In the context of the present proposal, the Lidar will be available to the scientific community and to customers for research projects aiming at taking measurements within the atmospheric boundary layer according to a suitable PPI/RHI/DBS or mixed configuration. UNIGE will provide customers with scientific support to define the Lidar configuration in terms of scan patterns, range, resolution, etc. and specific training to use the Lidar and its database. In addition, customers will benefit from using the SingleDop package, which is a library developed in python described in Xu et al. (2006), to retrieve 2D horizontal wind fields from single Doppler Radar scan, tuned and adapted to work with the WindCube 400S scanning Lidar data.


Access to UNIGE Wind Tunnel at DICCA and to the WindCube 400S wind Lidar for carrying out specific user-defined measurement campaigns [Months: 1-48]

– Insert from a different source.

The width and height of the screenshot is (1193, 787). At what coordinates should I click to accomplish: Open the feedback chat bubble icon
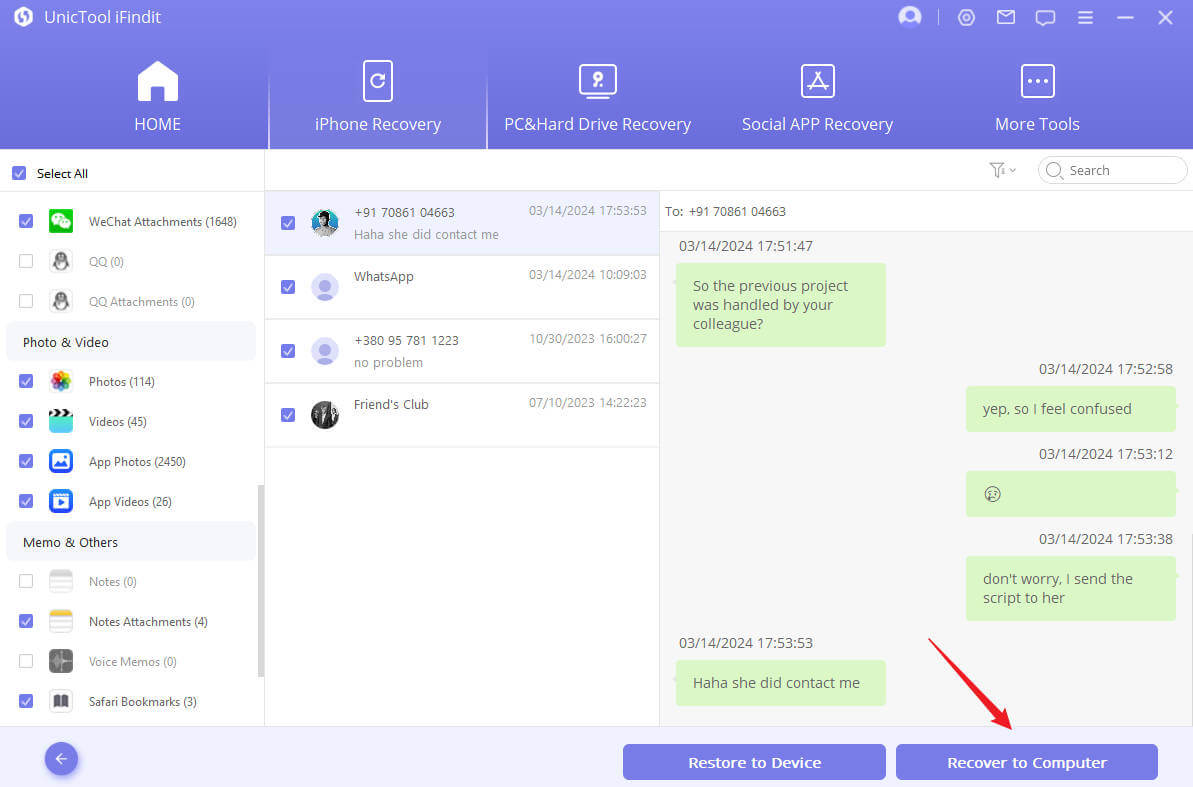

Modality of access under this proposal:
Transnational Access to a number of selected user-groups will be granted for the use of UNIGE Wind Tunnel (i) and WindCube 400S Doppler Wind Lidar system (ii) at DICCA – University of Genoa (Italy). Travel and subsistence costs for the users will be covered both for the preliminary meeting and for the testing phase. UNIGE Administrative staff and GS-WinDyn staff will be available to help external users to solve all the logistic issues that might arise during any phase of the research activity.

(i) Access to UNIGE Wind Tunnel will be given to projects focused on the assessment of wind actions and effects on structures, involving static and dynamic studies on scale models of real structures or structural elements. Experiments can be performed on standalone models or on models placed in their real context, reproducing the actual surroundings highlighting modifications induced by nearby structures and orography. Scale models must be agreed with UNIGE Wind Tunnel staff in order to be compatible with the size of the infrastructure (e.g., avoiding blockage problems) and its measurement capabilities. Three projects per year can be hosted. Approximately, it can be considered that each project will use about two months of access (40 working days), including training, model design and preparation, test campaign and data post-processing. For each project, about 20 days (5 meetings and model design, 15 days of tests) of exclusive use of the installation will be assured to the users. All the experimental phases can also be followed via streaming, through the use of high-definition IP cameras that UNIGE Wind Tunnel has been equipped with since 2020. The number of days indicated here refers to tests on one or two scale models, with a usual number of measurement points and angles of incidence of the flow, for different wind speeds. If tests will include more than a couple of models or more complex testing procedures, the number of days could increase. A preliminary training period is included, to get the users familiar with wind tunnel testing technologies and procedures. Access costs of the installation are declared on the basis of actual cost, as the installation does not have a separate financial administration in the UNIGE budget and unit cost cannot easily be assessed.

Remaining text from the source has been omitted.